There was widespread misconduct in Harry Truman’s administration, but historians discount the president's responsibility.
Harry S. Truman became president of a country much changed from the pre-war America of Franklin D. Roosevelt. Relative prosperity born of war had replaced depression, and government had turned its attention from combatting hardship to underwriting an immense military enterprise. In the aftermath of war, leftover property, ready money, and improvised policies offered opportunity for personal gain at public expense.
Such opportunity had an unfortunate effect on official behavior. Whatever his achievements in other fields, President Truman was unable to enforce high standards of conduct throughout his administration, nor did he invariably select appointees capable of observing high standards. As Truman’s time in office lengthened, their indiscretions came increasingly into public view and provided the opposition with ammunition for its 1952 election-year charge that there was a “mess in Washington.” That there was a mess, to the extent that misconduct extended to several agencies and touched the White House itself, is indisputable; what has remained in dispute is the effectiveness of the President’s responses.
In general, neither contemporary commentators nor historians of the Truman administration have found that the President met such failings with alacrity, or that he met fully his responsibility for setting the administration standards." The only work devoted entirely to the scandals goes even further in suggesting that there was "a general conspiracy to obstruct justice.” However, it does not elaborate on the operation of such a conspiracy, and the possibility of its existence is not supported elsewhere.”
Alonzo L. Hamby, though highly critical of Truman, also makes the reasonable suggestion that the President's attitude changed as his perception broadened. He points to Truman's changed attitude between 1951 and 1952 on the need to force disclosure of government officials' incomes. Hamby credits Truman with making sound institutional reforms, but he condemns him for creating "an impression of White House complacency which obscured the practical constructive steps he was taking."
══════════
Challenge >> The text on misconduct in the Truman administration names several things that offered opportunity for personal gain at public expense after the war. List all of them.
══════════
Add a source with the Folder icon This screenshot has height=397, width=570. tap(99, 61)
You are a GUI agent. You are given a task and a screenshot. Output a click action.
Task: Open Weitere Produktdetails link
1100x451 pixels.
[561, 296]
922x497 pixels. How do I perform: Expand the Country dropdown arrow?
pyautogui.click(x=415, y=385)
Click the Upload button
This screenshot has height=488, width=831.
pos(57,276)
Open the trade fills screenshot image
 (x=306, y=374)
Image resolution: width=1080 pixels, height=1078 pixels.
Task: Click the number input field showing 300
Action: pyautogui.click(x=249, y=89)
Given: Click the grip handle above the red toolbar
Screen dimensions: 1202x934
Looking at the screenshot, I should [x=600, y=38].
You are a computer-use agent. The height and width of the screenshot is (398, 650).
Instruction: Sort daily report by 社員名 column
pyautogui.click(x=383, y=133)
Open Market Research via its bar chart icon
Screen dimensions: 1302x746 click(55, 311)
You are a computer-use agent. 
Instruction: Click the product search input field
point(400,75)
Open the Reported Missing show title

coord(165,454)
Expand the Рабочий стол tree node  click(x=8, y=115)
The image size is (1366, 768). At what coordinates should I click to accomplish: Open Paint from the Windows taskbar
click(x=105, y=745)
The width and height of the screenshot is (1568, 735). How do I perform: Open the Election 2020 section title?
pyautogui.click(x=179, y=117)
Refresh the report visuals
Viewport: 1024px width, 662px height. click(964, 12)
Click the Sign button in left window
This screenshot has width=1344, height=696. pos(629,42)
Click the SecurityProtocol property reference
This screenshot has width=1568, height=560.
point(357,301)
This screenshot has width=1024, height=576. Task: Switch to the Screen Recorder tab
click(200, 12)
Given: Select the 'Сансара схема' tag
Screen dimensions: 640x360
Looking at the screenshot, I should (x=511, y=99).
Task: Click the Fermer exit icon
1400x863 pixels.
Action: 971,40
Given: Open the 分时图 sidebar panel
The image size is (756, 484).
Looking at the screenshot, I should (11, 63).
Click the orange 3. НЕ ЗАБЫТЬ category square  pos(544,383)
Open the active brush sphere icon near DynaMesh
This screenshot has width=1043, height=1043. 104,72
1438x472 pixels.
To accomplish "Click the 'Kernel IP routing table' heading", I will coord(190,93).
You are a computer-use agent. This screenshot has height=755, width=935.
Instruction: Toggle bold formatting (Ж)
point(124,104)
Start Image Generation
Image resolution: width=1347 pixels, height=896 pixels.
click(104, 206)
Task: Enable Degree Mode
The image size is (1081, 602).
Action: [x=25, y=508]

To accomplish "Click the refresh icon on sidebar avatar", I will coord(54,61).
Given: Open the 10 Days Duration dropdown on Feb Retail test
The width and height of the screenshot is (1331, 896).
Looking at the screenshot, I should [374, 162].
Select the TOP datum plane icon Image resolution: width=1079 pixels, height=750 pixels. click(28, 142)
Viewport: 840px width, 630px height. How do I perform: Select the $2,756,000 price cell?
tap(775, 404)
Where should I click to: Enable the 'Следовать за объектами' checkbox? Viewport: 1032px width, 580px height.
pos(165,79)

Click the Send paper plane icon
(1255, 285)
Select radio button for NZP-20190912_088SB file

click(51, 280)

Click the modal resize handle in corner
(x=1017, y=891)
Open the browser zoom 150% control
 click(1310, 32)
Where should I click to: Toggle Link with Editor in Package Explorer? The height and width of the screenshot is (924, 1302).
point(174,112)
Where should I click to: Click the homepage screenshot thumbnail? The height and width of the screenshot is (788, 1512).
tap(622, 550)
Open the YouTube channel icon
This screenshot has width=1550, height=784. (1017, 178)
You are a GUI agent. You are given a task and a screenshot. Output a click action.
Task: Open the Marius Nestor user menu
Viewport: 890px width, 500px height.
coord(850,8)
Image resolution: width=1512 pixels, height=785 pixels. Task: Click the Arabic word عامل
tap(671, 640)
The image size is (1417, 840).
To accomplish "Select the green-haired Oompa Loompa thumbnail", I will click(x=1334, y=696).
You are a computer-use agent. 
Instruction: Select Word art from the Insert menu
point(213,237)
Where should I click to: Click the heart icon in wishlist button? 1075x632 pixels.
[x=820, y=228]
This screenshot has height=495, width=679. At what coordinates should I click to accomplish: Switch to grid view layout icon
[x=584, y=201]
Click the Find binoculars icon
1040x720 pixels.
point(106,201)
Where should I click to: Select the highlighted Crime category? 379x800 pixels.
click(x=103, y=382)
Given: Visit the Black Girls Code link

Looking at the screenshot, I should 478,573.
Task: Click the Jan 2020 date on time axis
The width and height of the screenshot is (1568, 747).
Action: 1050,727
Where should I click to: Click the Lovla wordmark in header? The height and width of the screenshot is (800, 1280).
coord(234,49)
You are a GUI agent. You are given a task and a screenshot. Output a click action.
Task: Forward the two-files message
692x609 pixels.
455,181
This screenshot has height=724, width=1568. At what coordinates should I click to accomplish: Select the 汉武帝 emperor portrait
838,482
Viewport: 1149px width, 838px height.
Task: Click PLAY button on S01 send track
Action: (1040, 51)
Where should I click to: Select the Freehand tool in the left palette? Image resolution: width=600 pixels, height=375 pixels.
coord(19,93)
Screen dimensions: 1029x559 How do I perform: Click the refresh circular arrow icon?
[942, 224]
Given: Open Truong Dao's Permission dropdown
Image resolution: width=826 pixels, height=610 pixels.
══════════
Solution to this task >> Leftover property, ready money, improvised policies